How the Human Rights Act unlocked the truth
The Human Rights Act brings the European Convention on Human Rights into UK law. Article 2 protects the right to life. It also requires the state to run an effective investigation when lives are lost and public bodies may be involved. In plain terms, the state must look properly, involve families, and disclose material that helps reach the truth.
Courts widened what inquests could examine. In 2004 judges made clear that inquests should consider not only how a person died but in what circumstances. That change allowed a fuller look at systemic failure, not a narrow focus on a single cause.
In September 2012 the Hillsborough Independent Panel released hundreds of thousands of pages. It showed that accounts had been altered and that serious mistakes were made on the day. Parliament apologised. In December 2012 the High Court quashed the original inquests. New inquests sat at Warrington from 2014 to 2016 under the Article 2 framework. The jury concluded that the victims were unlawfully killed and that supporter behaviour did not cause or contribute to the disaster. Human rights law did not replace the search for facts; it forced a proper search to happen and gave families a place in it.
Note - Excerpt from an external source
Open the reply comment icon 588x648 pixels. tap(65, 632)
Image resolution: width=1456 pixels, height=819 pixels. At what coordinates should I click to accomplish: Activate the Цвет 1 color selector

We must also name the defeats
In 2019 the match commander was acquitted. In 2021 a trial over altered statements collapsed. Professional misconduct cases brought little closure because those involved had already left their posts. The law corrected the public record, yet it did not deliver the accountability many had hoped for.
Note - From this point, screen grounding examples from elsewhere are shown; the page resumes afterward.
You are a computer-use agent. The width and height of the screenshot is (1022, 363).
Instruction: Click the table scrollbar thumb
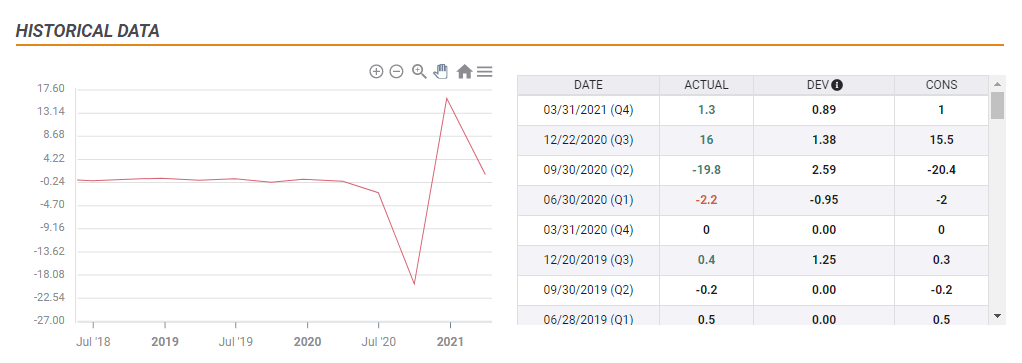pyautogui.click(x=997, y=106)
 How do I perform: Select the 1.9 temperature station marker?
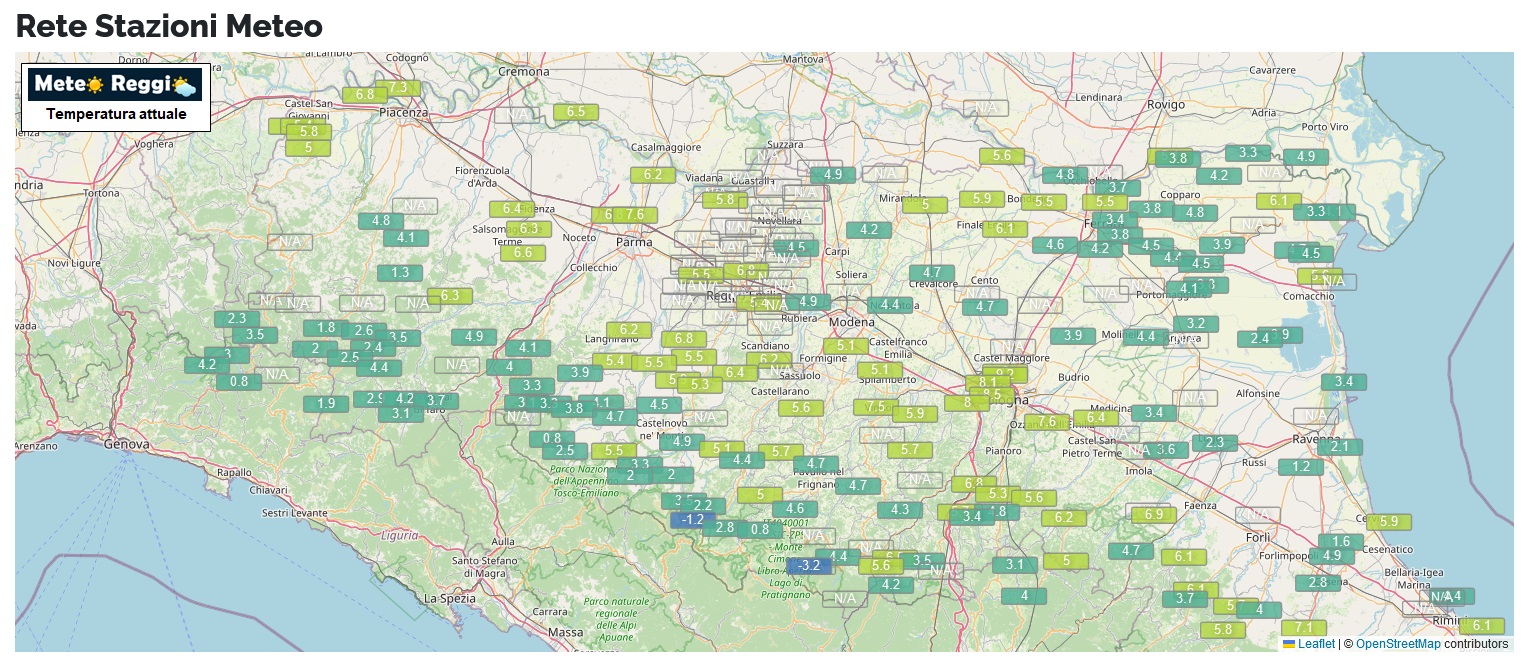pyautogui.click(x=326, y=404)
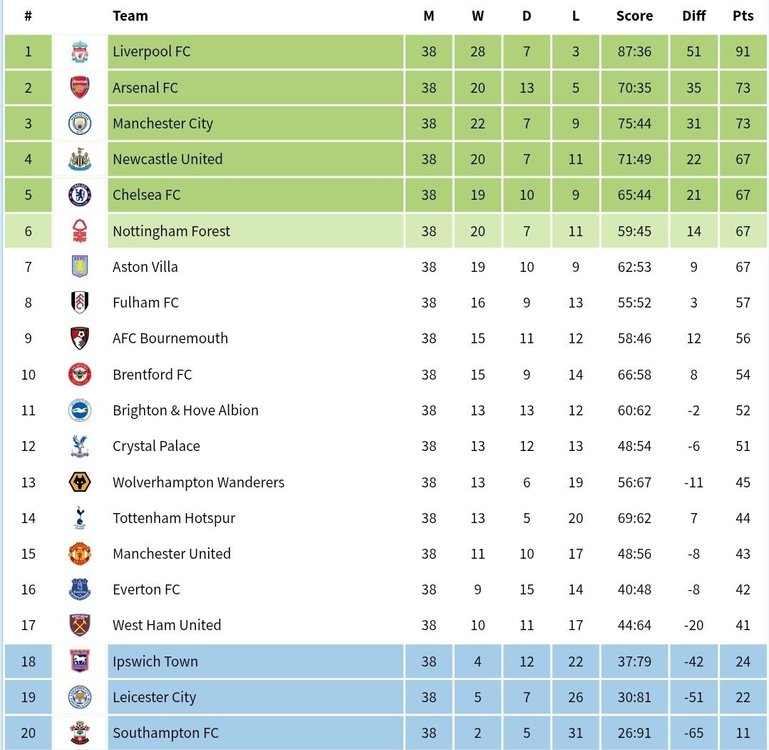
Task: Click the Everton FC crest icon
Action: pos(79,590)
Why today’s expected announcement matters
Later today the government is due to bring forward the Bill widely called the Hillsborough Law in the House of Commons. If Parliament gets it right, two simple things will follow. First, a clear duty of candour on public bodies and public officials so they must tell the truth and face real consequences if they do not. Second, automatic legal representation for bereaved families where the state is represented so no family faces a courtroom alone while the other side has a team of lawyers.
This is not only about Hillsborough. It speaks to what we saw at Grenfell, the infected blood scandal and the Post Office cases. It is a culture change written into law. Credit is due to Justice Minister Alex Davies-Jones for keeping victims at the centre of this work. What matters now is the exact wording on the face of the Bill.
To my kids
When an injustice looks too big to face, find other people and share the work. Keep turning up. Do the simple things and be consistent. Write things down while they are fresh, keep documents, ask for disclosure, put corrections on the record. Learn the history of similar fights so you can emulate what worked and avoid what failed. Use the law when you need it. The Human Rights Act exists so families can insist on a proper investigation they and so public bodies must look properly and open their files. Use culture as well. Songs, plays and films give people places to mourn, to teach, to organise, to recover their strength. Be patient and be kind because campaigns take years and people tire, they’ll need each other. Never accept the idea that the truth is optional. It is the ground you stand on.
Why we still say Justice for the 97
Andrew Devine’s inquest in 2021 recorded unlawful killing and made clear that the disaster claimed ninety seven lives. Saying the number matters. Names matter. Memory matters. History matters. The law matters because it forces institutions to honour those facts. Culture matters because it keeps the story alive between court dates and committee stages.
Justice lives in both places, in the courtroom where records are corrected and in the civic spaces where people remember, learn and decide what to do next.
"The opportunity to serve our country: that is all we ask.” John Smith, May 11, 1994.